El ministro de Economía informó un nuevo saldo financiero positivo y celebró el “orden en las cuentas públicas”. Sin embargo, consultoras privadas señalan que la merma en los ingresos del Estado responde casi exclusivamente al desplome de la actividad económica.

El ministro de Economía de la Nación, Luis Caputo, anunció este lunes que el Sector Público Nacional (SPN) registró en el mes de abril un superávit primario de 632.844 millones de pesos (equivalente al 0,5% del PBI) y un superávit financiero de 268.103 millones de pesos (0,2% del PBI).

A través de sus redes sociales, el titular del Palacio de Hacienda detalló que durante el cuarto mes del año la recaudación cayó un 2,1%, mientras que el gasto público se redujo en un 0,7% como resultado del esquema de ajuste que lleva adelante la administración de Javier Milei. En este sentido, los ingresos totales sumaron 13,4 billones de pesos, marcando una suba nominal del 29,6% pero una caída en términos reales al descontar el impacto de la inflación.

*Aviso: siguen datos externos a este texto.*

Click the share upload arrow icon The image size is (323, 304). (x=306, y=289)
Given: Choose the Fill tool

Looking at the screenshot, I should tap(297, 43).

Caputo defendió la estrategia oficial argumentando que “el superávit fiscal es consistente con una estricta administración del gasto público, que permite asegurar el orden en las cuentas públicas mientras se continúan devolviendo recursos al sector privado en la forma de baja de impuestos”. Además, proyectó que esta dinámica “permitirá alcanzar en 2026 tres años consecutivos de superávit financiero”, algo que calificó como “un hecho inédito en la historia argentina”.

Frente a la merma de los ingresos tributarios, el Gobierno apuesta a recortar los gastos en la misma proporción a la espera de un rebote económico. Sin embargo, un reciente informe de la consultora Empyria, dirigida por el ex ministro Hernán Lacunza, advirtió sobre los verdaderos motivos de esta caída.

Según el reporte privado, el retroceso en la recaudación del SPN se debe fundamentalmente al parate de la actividad económica y no a las medidas de política fiscal. El documento precisa que apenas el 3% de la pérdida se explica por la baja o alteración de impuestos (como Combustibles, Internos y retenciones), mientras que el 97% restante de la caída se justifica por gravámenes que no sufrieron modificaciones y que están atados directamente al consumo y la actividad, como el IVA y Ganancias.

Por último, de cara a los compromisos internacionales, un informe del Instituto Argentino de Análisis Fiscal (IARAF) remarcó que para marzo de este año el superávit fiscal de los últimos 12 meses equivalía al 1,4% del PBI. Por lo tanto, para poder cumplir con la meta anual del 1,6% acordada con el Fondo Monetario Internacional (FMI), el Gobierno estará obligado a mantener la estricta relación entre gastos e ingresos hasta diciembre.